The lack of an objective for superannuation has resulted in fund members focusing on estate planning strategies rather than how they should use their superannuation to fund their retirement, according to a technical expert.
SuperGuardian education manager Tim Miller said the use of pensions from superannuation in retirement was part of a ‘soft compulsion strategy’ driven by incentives rather than law.
“The incentive that once you’re over 60 the income stream is going to be tax free – that’s a pretty solid incentive for most people – and the incentive that if you’re under the transfer balance cap, you are going to get the exempt current pension income,” Miller said during a presentation at the SMSF Association National Conference in Adelaide today.
“Those incentives are purposeful for getting the end result of people drawing down [on their superannuation savings], but retirement income is not a compulsory cashing restriction.”
He said this runs at odds with the sole purpose test, which requires a superannuation fund to accrue benefits and then pay them at retirement age to a member.

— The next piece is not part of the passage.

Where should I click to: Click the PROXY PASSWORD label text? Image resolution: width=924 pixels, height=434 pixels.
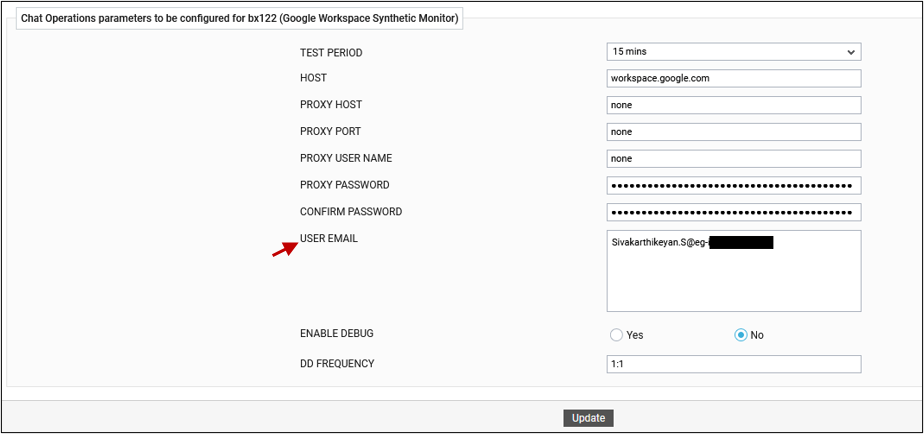click(345, 185)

“Everything else in the law contradicts the sole purpose test because we’ve got the transfer balance cap so we can have these accumulated benefits and we spend so much focus on estate planning,” he said.
“Rule number one: earn it, spend it and you don’t have to worry about the estate planning side of things, but the law doesn’t enforce that so we have to think through the strategic side of things.”
He said the variance between the sole purpose test and the other parts of super law was due to the failure of the major political parties to agree on an objective for superannuation.
“If the primary objective is in some way, shape or form to provide an income stream for retirement and substitute or supplement the age pension, then at least we know what the purpose is,” he said.
“At the moment we don’t have that purpose and so we fly by the seat of our pants and try to incorporate all these other strategies, but I go back to the fact that we should be telling our clients to spend their money.
“The minimum pension reduction does not achieve the purpose of what retirement benefits are for and this is relevant in the discussions that you are having with your clients on what do you need to live on and how do we draw it down, not how do you protect your capital from an estate planning point of view.”